Bien que la liberté religieuse soit inscrite dans la Constitution, de nombreuses vagues de répression antichrétiennes ont lieu régulièrement dans tout le pays avec une censure religieuse encore plus marquée au Nord, en particulier dans le vicariat de Luang Prabang, où l’administrateur apostolique, Mgr Tito Banchong Thopanhong, est le seul prêtre pour tout le territoire et où l’unique église sert de local à la police.
La situation s’est aggravée depuis la répression en avril 2011 des mouvements de protestation des Hmongs réclamant la liberté religieuse et la fin des spoliations de terrain, dans la région frontalière avec le Vietnam.
Ces derniers mois, l’ONG Human Rights Watch for Lao Religious Freedom (HRWLRF), basée aux Etats-Unis, a dénoncé de nombreuses apostasies forcées pratiquées à l’encontre des chrétiens par les autorités locales. Plusieurs communautés chrétiennes ont ainsi été sommées par les fonctionnaires de la province de Savannakhet d’abandonner leur foi et de « revenir aux pratiques animistes des anciens », sous peine d’être expulsées du village.
Tout comme la coercition en matière religieuse, les disparitions forcées (2) constituent une violation du Pacte international relatif aux droits civils et politiques ratifié par le Laos en 2009 qui interdit les arrestations et les détentions arbitraires, la torture et autres traitements cruels, inhumains ou dégradants, ainsi que les exécutions extrajudiciaires, ou les sanctions à l’encontre des pratiques religieuses et autres exercices de « la liberté personnelle ».
Une nouvelle fois, le rapport de HRW fustige le silence des autorités laotiennes concernant la disparition de Sombath Somphone. Le militant des droits de l’homme (lauréat notamment du Prix Ramon Magsaysay) et fondateur du Centre de formation en développement participatif au Laos, a été vu la dernière fois à Vientiane le 15 décembre 2012.

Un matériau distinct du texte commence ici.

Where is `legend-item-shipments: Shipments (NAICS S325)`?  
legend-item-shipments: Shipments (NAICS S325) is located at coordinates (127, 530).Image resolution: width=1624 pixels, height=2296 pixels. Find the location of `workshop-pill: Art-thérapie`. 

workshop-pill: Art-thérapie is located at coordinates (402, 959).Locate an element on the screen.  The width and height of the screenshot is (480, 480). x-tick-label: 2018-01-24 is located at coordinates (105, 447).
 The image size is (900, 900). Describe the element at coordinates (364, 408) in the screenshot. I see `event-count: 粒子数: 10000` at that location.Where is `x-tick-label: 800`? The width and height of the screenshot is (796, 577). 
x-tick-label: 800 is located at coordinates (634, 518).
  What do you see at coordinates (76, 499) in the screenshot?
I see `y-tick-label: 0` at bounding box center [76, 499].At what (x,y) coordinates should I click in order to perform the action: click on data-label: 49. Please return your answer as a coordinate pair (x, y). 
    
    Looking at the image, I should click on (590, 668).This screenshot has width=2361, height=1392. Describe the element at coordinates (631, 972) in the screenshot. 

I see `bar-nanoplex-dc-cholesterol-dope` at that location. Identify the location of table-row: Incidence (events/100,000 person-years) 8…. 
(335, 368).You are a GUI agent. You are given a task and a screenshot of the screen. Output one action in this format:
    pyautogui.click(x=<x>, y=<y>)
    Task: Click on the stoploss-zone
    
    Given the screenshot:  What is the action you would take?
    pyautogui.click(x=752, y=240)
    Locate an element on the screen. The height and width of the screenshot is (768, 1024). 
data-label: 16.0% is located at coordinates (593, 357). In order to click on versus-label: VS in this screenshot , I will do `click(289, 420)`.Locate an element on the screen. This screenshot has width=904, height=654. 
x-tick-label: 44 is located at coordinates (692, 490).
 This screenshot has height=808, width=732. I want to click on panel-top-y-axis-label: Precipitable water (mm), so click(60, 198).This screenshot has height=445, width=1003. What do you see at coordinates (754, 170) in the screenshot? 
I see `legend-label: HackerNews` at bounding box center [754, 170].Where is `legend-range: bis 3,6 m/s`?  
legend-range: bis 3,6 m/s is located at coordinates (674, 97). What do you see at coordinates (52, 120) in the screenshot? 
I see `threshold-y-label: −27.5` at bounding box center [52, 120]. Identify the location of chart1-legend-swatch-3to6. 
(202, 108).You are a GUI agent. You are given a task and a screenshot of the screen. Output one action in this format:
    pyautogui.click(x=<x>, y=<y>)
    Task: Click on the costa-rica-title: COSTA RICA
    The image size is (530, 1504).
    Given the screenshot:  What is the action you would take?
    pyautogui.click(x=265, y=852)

« Un an après la ‘disparition’ de Sombath Somphone, avait déclaré Phil Robertson le 15 décembre dernier, le gouvernement laotien espère manifestement que le monde va simplement oublier ce qu’il est advenu de l’un des citoyens les plus éminents du pays. » Les dernières images de Sombath sont celles d’une caméra de surveillance devant un check-point où le militant a été arrêté le 15 décembre 2012. Peu après être entré dans le poste de police, on le voit être emmené dans une voiture par deux individus non identifiés.
Selon HRW, plusieurs délégations du Parlement européen, des diplomates étrangers basés à Vientiane ainsi que des représentants de gouvernements étrangers lors de visites officielles, ont soulevé le cas de Sombath auprès du gouvernement laotien, sans jamais recevoir de réponse.